Unutmanın üçüncü nedeni, diğer benzer bilgiler biçimindeki müdahaledir. Bu bana yarı öğrenilmiş yabancı dillerle olur. İspanyolca konuşmaya başlar başlamaz Fransızca kelimeleri hemen hatırlıyorum. Ve tam tersi. Yani, belleğimiz tüm bu bilgileri depolar, ancak depodan "alma" girişimine yetersiz tepki verir ve karşılığında benzer sürümler sunar.

Bu sürece girişim denir - aynı kümeden benzer anıların rekabeti. "Dilde dönüyor" hissinin temeli bu prensibe dayanmaktadır. Müdahale geriye dönüktür (geçmişe yöneliktir), yeni bilgiler eskileri hatırlamamızı engellediğinde.
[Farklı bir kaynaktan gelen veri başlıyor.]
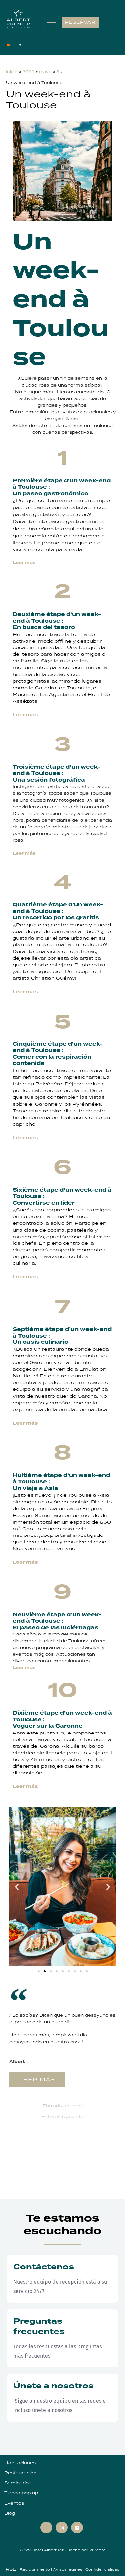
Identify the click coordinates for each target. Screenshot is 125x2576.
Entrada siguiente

Ve proaktif - önceden öğrenilmiş gerçekler yenilerine yer bırakmaz.

Ve son olarak, bilinçli olarak (veya bilinçsizce) hoş olmayan olayları unutmaya çalıştığımız durumlar vardır. Bize acı, ıstırap veya utanç veren anları hafızamızdan çıkarıyoruz. Bazen onları alternatif anılarla değiştiririz - durumun kendisini veya yorumunu değiştirerek - ve mutlu bir şekilde “unuturuz”. Sahte anıların temeli bu ilkeye dayanır. Yani hafıza güvenilmezdir ve bize acımasız bir şaka yapabilir. Ama bir dahaki sefere bunun hakkında konuşacağız.

Genel olarak, unutmak normal bir psikolojik süreçtir. Beyin gereksiz çöplerden kurtulur, ki bu iyidir. Hiçbir şeyi unutmamış olsaydınız, görüntüler ve duygularla ne kadar boğulacağınızı hayal edin. Örneğin, her ekmek aldığınızda, tüm hayatınız boyunca satın aldığınız önceki tüm somunları ve ruloları hatırlarsınız. Şimdi ekmeği cinsel bir partnerle değiştirin. Peki bu bir tür cehennem! Normal bir insanın ruhu, mümkün olduğu kadar verimli olacak şekilde tasarlanmıştır. Bellek aynı şekilde çalışır. Sağlığınızı unutun!